>> Start DOCUMENT TEXT

Re: [PERFORM] seq scan in the case of max() on the primary key column

2011-06-22 Thread Marti Raudsepp
On Thu, Jun 16, 2011 at 21:36, Shaun Thomas stho...@peak6.com wrote:
 You can call that instead of max, and it'll be much faster. You can create
 an analog for min if you need it. So for this, you'd call:

Cool, I've needed this function sometimes but never bothered enough to
write it myself. Now I created a wiki snippet page for this handy
feature here:
https://wiki.postgresql.org/wiki/Efficient_min/max_over_partitioned_table

With Jim Nasby's idea to use regclass instead of relation names, the
function is now half its length and probably more reliable. There's no
need to touch pg_class directly at all.

I also changed it to return bigint instead of integer, as that's more
versatile, and the performance loss is probably negligible.

Regards,
Marti

-- 
Sent via pgsql-performance mailing list (pgsql-performance@postgresql.org)
To make changes to your subscription:
http://www.postgresql.org/mailpref/pgsql-performance


Re: [PERFORM] seq scan in the case of max() on the primary key column

2011-06-22 Thread Shaun Thomas

On 06/22/2011 04:55 AM, Marti Raudsepp wrote:


With Jim Nasby's idea to use regclass instead of relation names, the
function is now half its length and probably more reliable. There's no
need to touch pg_class directly at all.


Sadly until we upgrade to EDB 9.0, I have to use my function. :) EDB 8.3 
(which is really PostgreSQL 8.2) doesn't have a regclass-text 
conversion. But I'll bookmark the wiki page anyway, so I can update my 
function after upgrading. Heh.


--
Shaun Thomas
OptionsHouse | 141 W. Jackson Blvd. | Suite 800 | Chicago IL, 60604
312-676-8870
stho...@peak6.com

__

See  http://www.peak6.com/email_disclaimer.php
for terms and conditions related to this email

--
Sent via pgsql-performance mailing list (pgsql-performance@postgresql.org)
To make changes to your subscription:
http://www.postgresql.org/mailpref/pgsql-performance


Re: [PERFORM] seq scan in the case of max() on the primary key column

2011-06-22 Thread Greg Smith

On 06/22/2011 05:55 AM, Marti Raudsepp wrote:

Now I created a wiki snippet page for this handy
feature here:
https://wiki.postgresql.org/wiki/Efficient_min/max_over_partitioned_table
   


I just tweaked this a bit to document the version compatibility issues 
around it and make it easier to follow.  I think that's now the page we 
should point people toward when this pops up again.  Between that and my 
blog post I reference in it, they can find all the details and a 
workaround in one place.


--
Greg Smith   2ndQuadrant USg...@2ndquadrant.com   Baltimore, MD
PostgreSQL Training, Services, and 24x7 Support  www.2ndQuadrant.us
PostgreSQL 9.0 High Performance: http://www.2ndQuadrant.com/books


--
Sent via pgsql-performance mailing list (pgsql-performance@postgresql.org)

>> End DOCUMENT TEXT
>> Start DATA RECORDS

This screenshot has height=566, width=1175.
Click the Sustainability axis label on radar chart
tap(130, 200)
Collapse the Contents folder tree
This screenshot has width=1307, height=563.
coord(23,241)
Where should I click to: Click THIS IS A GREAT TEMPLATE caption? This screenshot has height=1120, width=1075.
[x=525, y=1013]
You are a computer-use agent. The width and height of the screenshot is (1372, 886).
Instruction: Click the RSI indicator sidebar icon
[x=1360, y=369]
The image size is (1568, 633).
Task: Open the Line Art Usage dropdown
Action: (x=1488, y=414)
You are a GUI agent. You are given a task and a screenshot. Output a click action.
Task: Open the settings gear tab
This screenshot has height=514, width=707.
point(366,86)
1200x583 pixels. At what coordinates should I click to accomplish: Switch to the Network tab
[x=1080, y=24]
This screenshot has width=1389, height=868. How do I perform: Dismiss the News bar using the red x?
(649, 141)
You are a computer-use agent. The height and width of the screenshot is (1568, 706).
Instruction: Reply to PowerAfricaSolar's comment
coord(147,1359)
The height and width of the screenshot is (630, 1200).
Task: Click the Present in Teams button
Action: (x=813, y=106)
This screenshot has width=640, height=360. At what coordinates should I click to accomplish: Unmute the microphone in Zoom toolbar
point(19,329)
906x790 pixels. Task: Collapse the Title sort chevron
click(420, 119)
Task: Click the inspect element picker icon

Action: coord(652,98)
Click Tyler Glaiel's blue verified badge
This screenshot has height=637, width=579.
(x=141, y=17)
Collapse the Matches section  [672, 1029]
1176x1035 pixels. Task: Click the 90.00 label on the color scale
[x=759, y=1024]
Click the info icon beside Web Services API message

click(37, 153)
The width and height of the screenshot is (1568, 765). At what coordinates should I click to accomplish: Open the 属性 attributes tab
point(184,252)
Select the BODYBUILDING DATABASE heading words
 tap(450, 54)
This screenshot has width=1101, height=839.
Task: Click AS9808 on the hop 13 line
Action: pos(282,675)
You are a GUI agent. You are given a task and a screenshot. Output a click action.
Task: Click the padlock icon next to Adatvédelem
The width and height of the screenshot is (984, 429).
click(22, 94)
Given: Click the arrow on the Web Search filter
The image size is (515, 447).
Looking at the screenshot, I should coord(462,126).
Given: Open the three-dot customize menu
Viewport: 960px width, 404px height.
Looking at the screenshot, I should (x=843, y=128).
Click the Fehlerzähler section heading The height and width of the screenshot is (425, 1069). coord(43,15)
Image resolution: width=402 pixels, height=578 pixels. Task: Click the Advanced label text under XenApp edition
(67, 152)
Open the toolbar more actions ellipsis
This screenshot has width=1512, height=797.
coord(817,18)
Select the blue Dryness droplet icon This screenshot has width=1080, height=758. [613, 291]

>> End DATA RECORDS

* _WRITTEN TASKS_
**a.** In the mailing list thread, what return type did Marti change the function to?
**b.** Quote the mailing list thread, starting at "On 06/22/2011 05:55" and ending at "in one place.".
**c.** Name every person who posted a message in the mailing list thread.
These records are separate material with no connection to the mailing list thread.

* _ANSWERS PER TASK_
**a.** Marti changed it to return bigint instead of integer.

**b.**
On 06/22/2011 05:55 AM, Marti Raudsepp wrote:

Now I created a wiki snippet page for this handy
feature here:
https://wiki.postgresql.org/wiki/Efficient_min/max_over_partitioned_table
   


I just tweaked this a bit to document the version compatibility issues 
around it and make it easier to follow.  I think that's now the page we 
should point people toward when this pops up again.  Between that and my 
blog post I reference in it, they can find all the details and a 
workaround in one place.

**c.** Marti Raudsepp, Shaun Thomas, Greg Smith